[Saved data entries]

_ _ _ _ _

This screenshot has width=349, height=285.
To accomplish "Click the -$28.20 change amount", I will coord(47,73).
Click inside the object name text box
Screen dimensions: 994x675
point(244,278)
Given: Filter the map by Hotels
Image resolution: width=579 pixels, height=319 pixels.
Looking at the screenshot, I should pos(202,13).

_ _ _ _ _

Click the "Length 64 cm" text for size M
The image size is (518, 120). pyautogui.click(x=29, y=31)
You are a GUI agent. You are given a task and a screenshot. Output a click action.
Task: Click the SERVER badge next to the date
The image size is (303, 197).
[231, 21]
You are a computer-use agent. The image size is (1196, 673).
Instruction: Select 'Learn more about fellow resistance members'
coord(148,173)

_ _ _ _ _

■ WHAT IS BEING ASKED
Looking at the records above, say how many lines contain the string "agent". Give the number and no other words.

■ SOLUTION TO THE PROBLEM
2